• Texte à lire:
::::
Dans les premières années du XXe siècle, la
sécurité au Maroc était des plus précaire et le tourisme presque inexistant.
Les enlèvements d’un riche Américain installé à Tanger et de
son gendre, celui de notre confrère Harris, correspondant du Times, et
de quelques autres personnalités qui ne furent remises en liberté qu’après
versement de fortes rançons, quelques assassinats et agressions multiples
empêchèrent, jusqu’aux plus courageux globe-trotters, la plus petite randonnée
au Maroc.
Aujourd’hui, rien, peut-être, ne permet mieux de mesurer les
progrès accomplis au Maroc depuis l’avènement du protectorat que le
développement du tourisme.
Depuis quelques années, grâce à la paix et à la sécurité que
la France a fait régner au Maroc, grâce à l’aménagement de ses ports, à la
construction de son réseau routier et ferroviaire, à l’organisation de ses
moyens de transport, au développement de son industrie hôtelière, à la
conservation de ses vieilles villes mauresques et à la restauration de ses
monuments historiques, à la mise en valeur de ses sites, à l’aménagement des
plages et des terrains de sport, le vieil empire chérifien est en passe de
devenir — grâce à la Résidence générale de France au Maroc et à l’Office
chérifien du Tourisme et à leur active propagande — l’une des terres
d’élection du tourisme et de l’hivernage de l’Afrique du Nord et du monde.
Casablanca a détrôné Tanger comme principale porte d’entrée
du tourisme. Peu de villes, même peut-être dans le nouveau monde, mais
certainement dans l’ancien, peuvent se vanter d’une croissance aussi rapide,
et, somme toute, aussi harmonieuse.
::::
(Lignes sur l'emplacement des cibles)

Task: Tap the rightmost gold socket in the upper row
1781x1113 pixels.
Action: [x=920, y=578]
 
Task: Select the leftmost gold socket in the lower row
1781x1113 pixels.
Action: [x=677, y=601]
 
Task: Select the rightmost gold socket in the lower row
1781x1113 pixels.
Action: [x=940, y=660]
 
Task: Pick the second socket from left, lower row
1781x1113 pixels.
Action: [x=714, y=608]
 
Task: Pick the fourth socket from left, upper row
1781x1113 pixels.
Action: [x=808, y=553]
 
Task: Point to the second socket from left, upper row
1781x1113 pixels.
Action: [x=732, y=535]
::::
• Consigne A: Citez le texte sur le tourisme au Maroc à partir de « Dans les premières » et jusqu'à « développement du tourisme. ».
• Consigne B: Réécrivez les lignes relevées, de la première jusqu'à celle qui contient « Action: [x=677, y=601] », en remplaçant « gold » par « silver » sans rien modifier d'autre.

• Corrigé détaillé A:
Dans les premières années du XXe siècle, la
sécurité au Maroc était des plus précaire et le tourisme presque inexistant.
Les enlèvements d’un riche Américain installé à Tanger et de
son gendre, celui de notre confrère Harris, correspondant du Times, et
de quelques autres personnalités qui ne furent remises en liberté qu’après
versement de fortes rançons, quelques assassinats et agressions multiples
empêchèrent, jusqu’aux plus courageux globe-trotters, la plus petite randonnée
au Maroc.
Aujourd’hui, rien, peut-être, ne permet mieux de mesurer les
progrès accomplis au Maroc depuis l’avènement du protectorat que le
développement du tourisme.

• Corrigé détaillé B:
Task: Tap the rightmost silver socket in the upper row
1781x1113 pixels.
Action: [x=920, y=578]
 
Task: Select the leftmost silver socket in the lower row
1781x1113 pixels.
Action: [x=677, y=601]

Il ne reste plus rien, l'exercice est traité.